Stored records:
------------------------------------------------
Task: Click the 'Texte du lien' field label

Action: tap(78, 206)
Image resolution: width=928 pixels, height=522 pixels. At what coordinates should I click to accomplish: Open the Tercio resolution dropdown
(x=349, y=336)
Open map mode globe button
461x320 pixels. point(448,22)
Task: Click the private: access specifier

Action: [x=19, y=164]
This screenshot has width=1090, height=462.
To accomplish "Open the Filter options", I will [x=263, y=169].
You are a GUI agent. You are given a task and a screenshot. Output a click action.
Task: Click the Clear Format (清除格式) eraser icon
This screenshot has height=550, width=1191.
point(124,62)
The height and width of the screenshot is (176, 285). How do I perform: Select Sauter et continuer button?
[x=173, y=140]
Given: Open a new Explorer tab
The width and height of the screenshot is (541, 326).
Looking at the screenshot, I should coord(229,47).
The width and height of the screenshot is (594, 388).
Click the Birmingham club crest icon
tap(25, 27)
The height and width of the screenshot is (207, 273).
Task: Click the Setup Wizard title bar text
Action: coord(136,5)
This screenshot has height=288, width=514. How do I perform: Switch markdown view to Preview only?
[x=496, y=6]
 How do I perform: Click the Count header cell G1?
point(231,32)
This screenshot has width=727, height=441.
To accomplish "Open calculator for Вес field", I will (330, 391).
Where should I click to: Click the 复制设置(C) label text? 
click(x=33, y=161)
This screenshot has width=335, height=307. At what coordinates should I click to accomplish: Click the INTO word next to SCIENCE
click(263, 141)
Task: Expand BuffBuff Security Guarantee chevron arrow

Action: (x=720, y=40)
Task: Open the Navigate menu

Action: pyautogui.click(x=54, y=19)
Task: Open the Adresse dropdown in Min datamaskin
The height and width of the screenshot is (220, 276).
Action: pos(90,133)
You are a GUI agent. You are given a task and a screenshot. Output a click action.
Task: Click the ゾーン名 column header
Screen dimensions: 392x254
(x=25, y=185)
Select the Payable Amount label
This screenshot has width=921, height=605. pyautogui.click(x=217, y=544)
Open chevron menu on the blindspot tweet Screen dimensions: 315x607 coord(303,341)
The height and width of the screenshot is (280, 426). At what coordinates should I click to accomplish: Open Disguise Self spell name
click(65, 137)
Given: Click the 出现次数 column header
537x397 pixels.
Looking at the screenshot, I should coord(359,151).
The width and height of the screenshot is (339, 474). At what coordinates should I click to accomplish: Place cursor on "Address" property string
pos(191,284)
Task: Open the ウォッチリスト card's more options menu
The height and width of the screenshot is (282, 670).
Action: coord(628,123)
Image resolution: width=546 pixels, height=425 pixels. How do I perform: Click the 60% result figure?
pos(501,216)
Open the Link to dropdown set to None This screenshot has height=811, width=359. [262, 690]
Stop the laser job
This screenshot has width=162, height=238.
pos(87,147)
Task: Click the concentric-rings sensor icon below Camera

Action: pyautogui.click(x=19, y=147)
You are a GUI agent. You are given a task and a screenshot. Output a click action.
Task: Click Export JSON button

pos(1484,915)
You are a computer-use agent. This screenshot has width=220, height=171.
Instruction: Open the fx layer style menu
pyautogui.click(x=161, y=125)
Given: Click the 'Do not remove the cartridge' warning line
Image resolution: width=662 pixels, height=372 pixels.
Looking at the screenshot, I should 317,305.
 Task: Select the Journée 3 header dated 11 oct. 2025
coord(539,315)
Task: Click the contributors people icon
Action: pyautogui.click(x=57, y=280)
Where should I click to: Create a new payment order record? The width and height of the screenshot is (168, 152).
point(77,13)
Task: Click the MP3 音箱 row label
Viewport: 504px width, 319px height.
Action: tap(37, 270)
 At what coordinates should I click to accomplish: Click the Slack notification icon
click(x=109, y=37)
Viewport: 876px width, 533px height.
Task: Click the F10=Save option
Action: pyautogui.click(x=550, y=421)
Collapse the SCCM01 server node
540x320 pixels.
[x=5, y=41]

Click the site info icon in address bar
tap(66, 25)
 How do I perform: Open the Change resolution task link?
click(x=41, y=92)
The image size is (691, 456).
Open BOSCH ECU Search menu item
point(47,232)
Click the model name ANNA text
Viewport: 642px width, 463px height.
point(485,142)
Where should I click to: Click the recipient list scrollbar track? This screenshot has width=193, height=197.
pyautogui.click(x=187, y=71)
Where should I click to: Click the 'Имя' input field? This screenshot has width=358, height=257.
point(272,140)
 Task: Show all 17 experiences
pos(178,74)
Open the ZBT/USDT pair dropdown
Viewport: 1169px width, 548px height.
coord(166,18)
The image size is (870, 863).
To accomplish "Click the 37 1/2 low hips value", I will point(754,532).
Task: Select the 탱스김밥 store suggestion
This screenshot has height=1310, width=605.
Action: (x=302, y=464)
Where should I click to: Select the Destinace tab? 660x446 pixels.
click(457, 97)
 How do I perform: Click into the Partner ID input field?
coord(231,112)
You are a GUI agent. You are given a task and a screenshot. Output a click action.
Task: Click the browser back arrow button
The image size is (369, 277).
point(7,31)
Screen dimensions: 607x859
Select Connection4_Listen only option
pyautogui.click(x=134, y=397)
------------------------------------------------
Work instruction → Your response must contain all of the records, copied exactly.

Response area →
Task: Click the 'Texte du lien' field label

Action: tap(78, 206)
Image resolution: width=928 pixels, height=522 pixels. At what coordinates should I click to accomplish: Open the Tercio resolution dropdown
(x=349, y=336)
Open map mode globe button
461x320 pixels. point(448,22)
Task: Click the private: access specifier

Action: [x=19, y=164]
This screenshot has width=1090, height=462.
To accomplish "Open the Filter options", I will [x=263, y=169].
You are a GUI agent. You are given a task and a screenshot. Output a click action.
Task: Click the Clear Format (清除格式) eraser icon
This screenshot has height=550, width=1191.
point(124,62)
The height and width of the screenshot is (176, 285). How do I perform: Select Sauter et continuer button?
[x=173, y=140]
Given: Open a new Explorer tab
The width and height of the screenshot is (541, 326).
Looking at the screenshot, I should coord(229,47).
The width and height of the screenshot is (594, 388).
Click the Birmingham club crest icon
tap(25, 27)
The height and width of the screenshot is (207, 273).
Task: Click the Setup Wizard title bar text
Action: coord(136,5)
This screenshot has height=288, width=514. How do I perform: Switch markdown view to Preview only?
[x=496, y=6]
 How do I perform: Click the Count header cell G1?
point(231,32)
This screenshot has width=727, height=441.
To accomplish "Open calculator for Вес field", I will (330, 391).
Where should I click to: Click the 复制设置(C) label text? 
click(x=33, y=161)
This screenshot has width=335, height=307. At what coordinates should I click to accomplish: Click the INTO word next to SCIENCE
click(263, 141)
Task: Expand BuffBuff Security Guarantee chevron arrow

Action: (x=720, y=40)
Task: Open the Navigate menu

Action: pyautogui.click(x=54, y=19)
Task: Open the Adresse dropdown in Min datamaskin
The height and width of the screenshot is (220, 276).
Action: pos(90,133)
You are a GUI agent. You are given a task and a screenshot. Output a click action.
Task: Click the ゾーン名 column header
Screen dimensions: 392x254
(x=25, y=185)
Select the Payable Amount label
This screenshot has width=921, height=605. pyautogui.click(x=217, y=544)
Open chevron menu on the blindspot tweet Screen dimensions: 315x607 coord(303,341)
The height and width of the screenshot is (280, 426). At what coordinates should I click to accomplish: Open Disguise Self spell name
click(65, 137)
Given: Click the 出现次数 column header
537x397 pixels.
Looking at the screenshot, I should coord(359,151).
The width and height of the screenshot is (339, 474). At what coordinates should I click to accomplish: Place cursor on "Address" property string
pos(191,284)
Task: Open the ウォッチリスト card's more options menu
The height and width of the screenshot is (282, 670).
Action: coord(628,123)
Image resolution: width=546 pixels, height=425 pixels. How do I perform: Click the 60% result figure?
pos(501,216)
Open the Link to dropdown set to None This screenshot has height=811, width=359. [262, 690]
Stop the laser job
This screenshot has width=162, height=238.
pos(87,147)
Task: Click the concentric-rings sensor icon below Camera

Action: pyautogui.click(x=19, y=147)
You are a GUI agent. You are given a task and a screenshot. Output a click action.
Task: Click Export JSON button

pos(1484,915)
You are a computer-use agent. This screenshot has width=220, height=171.
Instruction: Open the fx layer style menu
pyautogui.click(x=161, y=125)
Given: Click the 'Do not remove the cartridge' warning line
Image resolution: width=662 pixels, height=372 pixels.
Looking at the screenshot, I should 317,305.
 Task: Select the Journée 3 header dated 11 oct. 2025
coord(539,315)
Task: Click the contributors people icon
Action: pyautogui.click(x=57, y=280)
Where should I click to: Create a new payment order record? The width and height of the screenshot is (168, 152).
point(77,13)
Task: Click the MP3 音箱 row label
Viewport: 504px width, 319px height.
Action: tap(37, 270)
 At what coordinates should I click to accomplish: Click the Slack notification icon
click(x=109, y=37)
Viewport: 876px width, 533px height.
Task: Click the F10=Save option
Action: pyautogui.click(x=550, y=421)
Collapse the SCCM01 server node
540x320 pixels.
[x=5, y=41]

Click the site info icon in address bar
tap(66, 25)
 How do I perform: Open the Change resolution task link?
click(x=41, y=92)
The image size is (691, 456).
Open BOSCH ECU Search menu item
point(47,232)
Click the model name ANNA text
Viewport: 642px width, 463px height.
point(485,142)
Where should I click to: Click the recipient list scrollbar track? This screenshot has width=193, height=197.
pyautogui.click(x=187, y=71)
Where should I click to: Click the 'Имя' input field? This screenshot has width=358, height=257.
point(272,140)
 Task: Show all 17 experiences
pos(178,74)
Open the ZBT/USDT pair dropdown
Viewport: 1169px width, 548px height.
coord(166,18)
The image size is (870, 863).
To accomplish "Click the 37 1/2 low hips value", I will point(754,532).
Task: Select the 탱스김밥 store suggestion
This screenshot has height=1310, width=605.
Action: (x=302, y=464)
Where should I click to: Select the Destinace tab? 660x446 pixels.
click(457, 97)
 How do I perform: Click into the Partner ID input field?
coord(231,112)
You are a GUI agent. You are given a task and a screenshot. Output a click action.
Task: Click the browser back arrow button
The image size is (369, 277).
point(7,31)
Screen dimensions: 607x859
Select Connection4_Listen only option
pyautogui.click(x=134, y=397)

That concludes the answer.